- Opening title card of film
- Created by: Les Alexander Rob Gilmer
- Starring: Jane Seymour Ryan Cartwright Tantoo Cardinal Jamey Sheridan Rob Stewart James Kot
- Country of origin: United States

Original release
- Network: Hallmark Channel
- Release: August 23, 2008

= Dear Prudence (2008 film) =

Dear Prudence is a Hallmark Channel original made-for-TV movie starring Jane Seymour. The movie premiered August 23, 2008, and was to be a pilot that would become a part of the Hallmark Channel Mystery Wheel. A sequel Perfectly Prudence aired on January 8, 2011.

== Plot summary ==
Prudence Macintyre (Jane Seymour) is the host of the fictitious hit "do-it-yourself" television show Dear Prudence giving out 'Pru Pointers' to her viewers. The film opens with Pru recording a point on how to water plants whilst away, by filling a bucket of water, tying one end of some cotton twine around a brick and the other end is pushed into the plant pot.

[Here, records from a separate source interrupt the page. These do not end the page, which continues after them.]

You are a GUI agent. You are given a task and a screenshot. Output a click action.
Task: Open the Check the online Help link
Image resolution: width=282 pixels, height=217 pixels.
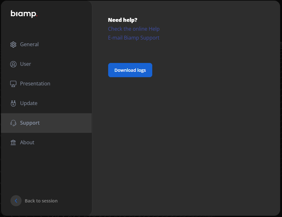134,29
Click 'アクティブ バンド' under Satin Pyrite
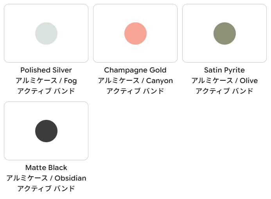The width and height of the screenshot is (271, 199). coord(224,91)
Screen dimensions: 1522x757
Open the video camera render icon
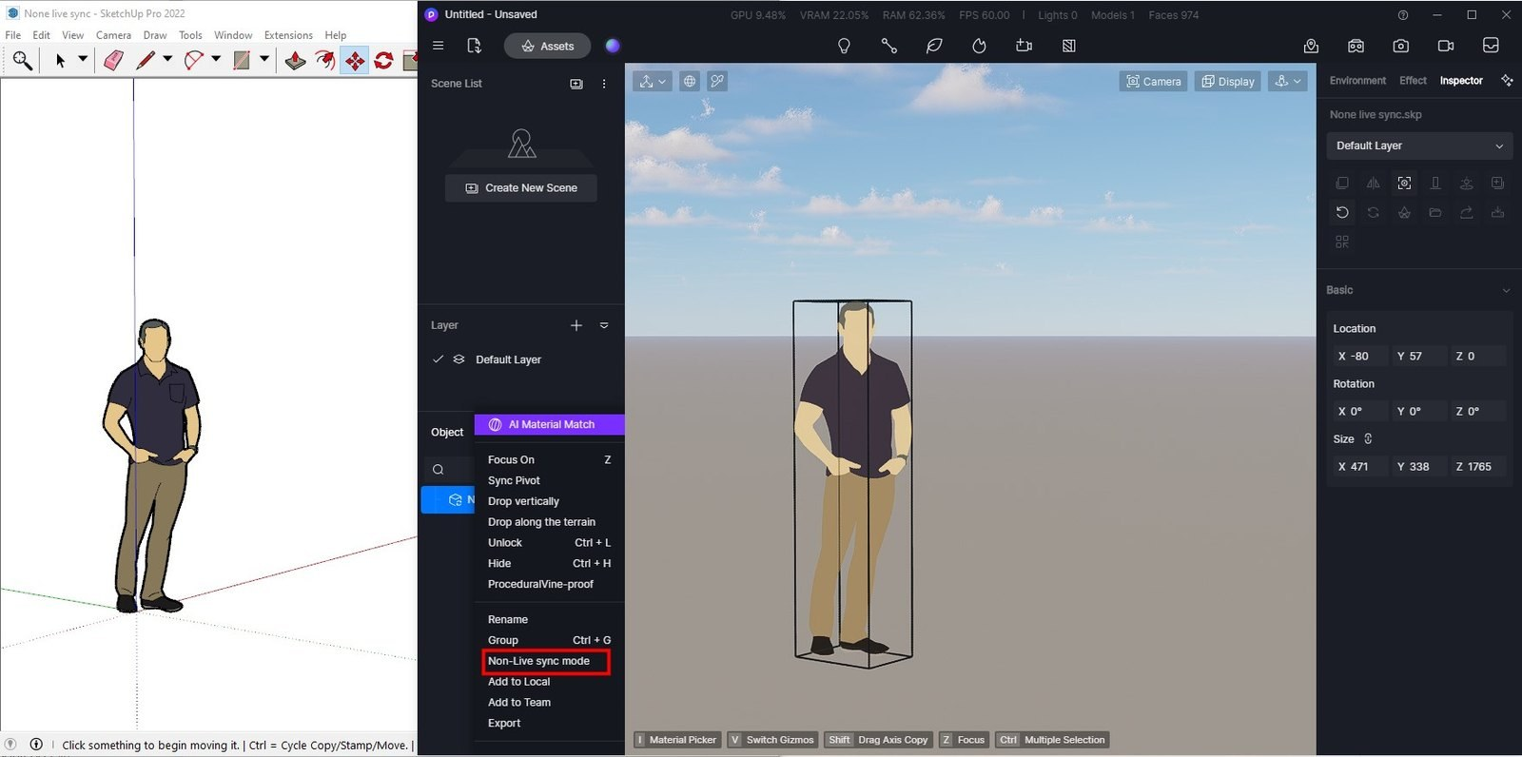1446,46
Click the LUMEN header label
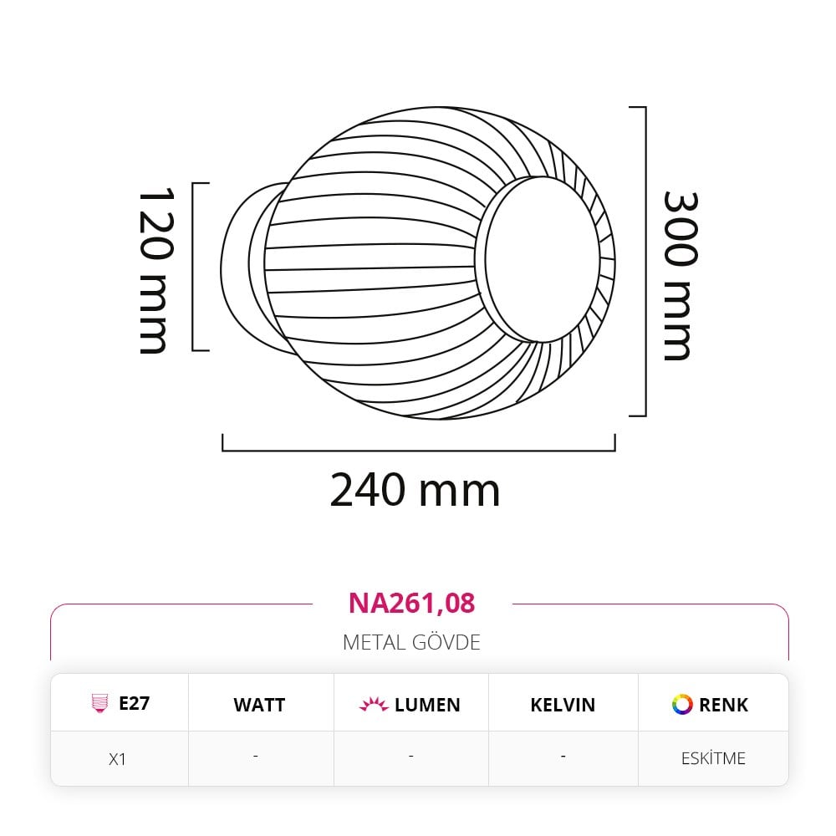 coord(427,705)
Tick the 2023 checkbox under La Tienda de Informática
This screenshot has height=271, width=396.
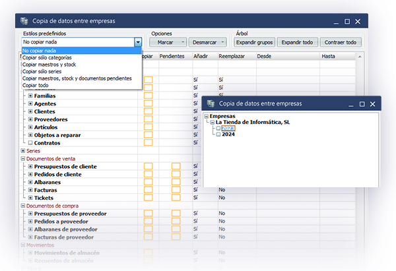coord(218,128)
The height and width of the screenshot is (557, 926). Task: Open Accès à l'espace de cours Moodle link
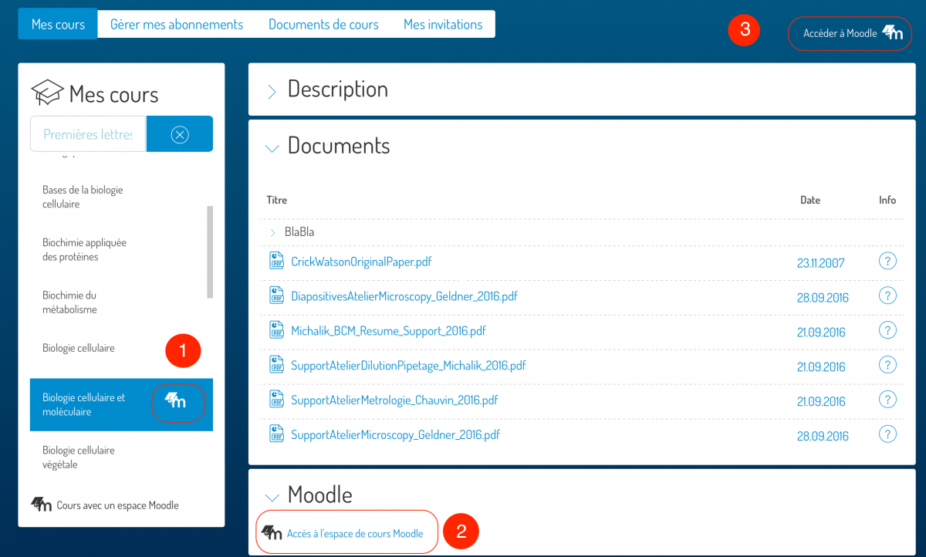(x=354, y=533)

When the brick is left in the bucket, the water will work its way up the cotton into the plant pot. As she yawns through the segment, she is interrupted by her boss who insists that she take the company jet and fly to his lodge in Wyoming for the week to rest.

Arriving at the airport, Pru is met by Ruth (Tantoo Cardinal) who shows her around the location and to sacred ground. The lodge is built on the last remnant of Indian land preserved by the Andrews family. Whilst Ruth is discussing plans to commemorate Bart Andrews' death to celebrate all his previous work, Bart's son Jean Phillipe Andrews arrives with his land trust lawyer Doug Craig.

She gets involved in a murder investigation with her assistant Nigel. Along the way she provides helpful household tips and tricks that irk the lead investigating officer (Jamey Sheridan). But her forensic-type skills help solve the case.

==Cast==
- Jane Seymour as Prudence Macintyre
- Jamey Sheridan as Eddie Duncan
- Ryan Cartwright as Nigel Forsythe III

==Reception==
The New York Daily News gave the film 3 out of 5 stars, and said that Seymour was part of a "sweet formula." They also stated that Seymour and Sheridan are "a pleasure to watch."